Four different alleles of the VNTR marker were observed and the relative risks associated with the different VNTR alleles varied between 0.39 and 1.24 among the patients with generalised osteoarthrosis and between 0.67 and 2.33 among the patients with osteoarthrosis of the finger joints. The PvuII polymorphism detected two different alleles and the associated relative risks were 0.82 and 1.82 for the patients with generalised osteoarthrosis, and 1.04 and 0.96 for the patients with osteoarthrosis of the finger joints.

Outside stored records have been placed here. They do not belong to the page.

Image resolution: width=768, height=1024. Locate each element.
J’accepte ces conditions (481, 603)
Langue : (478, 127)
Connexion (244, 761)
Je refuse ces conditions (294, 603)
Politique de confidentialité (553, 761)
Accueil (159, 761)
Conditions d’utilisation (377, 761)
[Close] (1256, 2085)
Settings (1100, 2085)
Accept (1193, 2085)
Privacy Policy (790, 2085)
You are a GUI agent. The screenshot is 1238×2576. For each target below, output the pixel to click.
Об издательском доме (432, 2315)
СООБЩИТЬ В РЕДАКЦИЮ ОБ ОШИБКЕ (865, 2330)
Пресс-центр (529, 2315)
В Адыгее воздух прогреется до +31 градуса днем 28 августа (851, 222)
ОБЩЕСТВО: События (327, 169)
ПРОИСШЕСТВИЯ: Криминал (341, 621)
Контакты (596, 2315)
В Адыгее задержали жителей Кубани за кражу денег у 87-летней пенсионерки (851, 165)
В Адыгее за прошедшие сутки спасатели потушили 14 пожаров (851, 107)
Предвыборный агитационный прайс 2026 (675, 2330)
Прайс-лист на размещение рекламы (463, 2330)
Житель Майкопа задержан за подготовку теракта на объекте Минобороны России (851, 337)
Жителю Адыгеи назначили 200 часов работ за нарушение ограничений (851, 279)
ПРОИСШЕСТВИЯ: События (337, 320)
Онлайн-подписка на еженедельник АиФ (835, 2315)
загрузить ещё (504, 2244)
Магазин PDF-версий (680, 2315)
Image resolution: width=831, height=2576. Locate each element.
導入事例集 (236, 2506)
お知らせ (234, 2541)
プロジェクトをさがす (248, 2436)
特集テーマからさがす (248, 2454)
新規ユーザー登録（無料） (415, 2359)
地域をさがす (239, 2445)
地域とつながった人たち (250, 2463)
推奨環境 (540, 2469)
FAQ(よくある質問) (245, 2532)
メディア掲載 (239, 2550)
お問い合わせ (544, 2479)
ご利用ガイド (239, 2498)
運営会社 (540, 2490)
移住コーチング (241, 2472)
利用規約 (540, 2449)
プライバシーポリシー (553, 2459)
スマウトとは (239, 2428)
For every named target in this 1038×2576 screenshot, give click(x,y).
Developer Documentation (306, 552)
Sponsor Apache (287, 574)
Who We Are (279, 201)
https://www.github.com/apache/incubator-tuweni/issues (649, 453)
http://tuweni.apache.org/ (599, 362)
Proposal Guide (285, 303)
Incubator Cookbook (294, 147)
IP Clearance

A major predisposing allele of the type II collagen gene as the causative factor for osteoarthrosis could be excluded in this population. A spectrum of mutations associated with different alleles of this gene could not be excluded, however. Further, these two forms of cartilage disease can be caused by gene defects with reduced penetrance and the effect of such an allele is easily masked under the high frequency of normal alleles.
确定在遗传隔离的芬兰人群中,II型胶原基因的任何等位基因是否与全身性骨关节炎或手指关节骨关节炎相关。
从芬兰赫尔辛基大学中心医院和风湿病基金会医院选取了两个仅患有原发性骨关节炎的患者队列以及一个健康对照者队列。纳入了41例原发性全身性骨关节炎患者、49例手指关节骨关节炎患者和48例对照者。对每个受试者分析了II型胶原基因的两个标记,即PvuII多态性和VNTR多态性。
观察到VNTR标记的四个不同等位基因,在全身性骨关节炎患者中,与不同VNTR等位基因相关的相对风险在0.39至1.24之间,在手指关节骨关节炎患者中为0.67至2.33之间。PvuII多态性检测到两个不同等位基因,全身性骨关节炎患者的相关相对风险分别为0.82和1.82,手指关节骨关节炎患者的相关相对风险分别为1.04和0.96。
在该人群中可以排除II型胶原基因的一个主要易感等位基因作为骨关节炎的致病因素。然而,不能排除与该基因不同等位基因相关的一系列突变。此外,这两种软骨疾病可能由外显率降低的基因缺陷引起,并且在正常等位基因频率较高的情况下,这种等位基因的作用很容易被掩盖。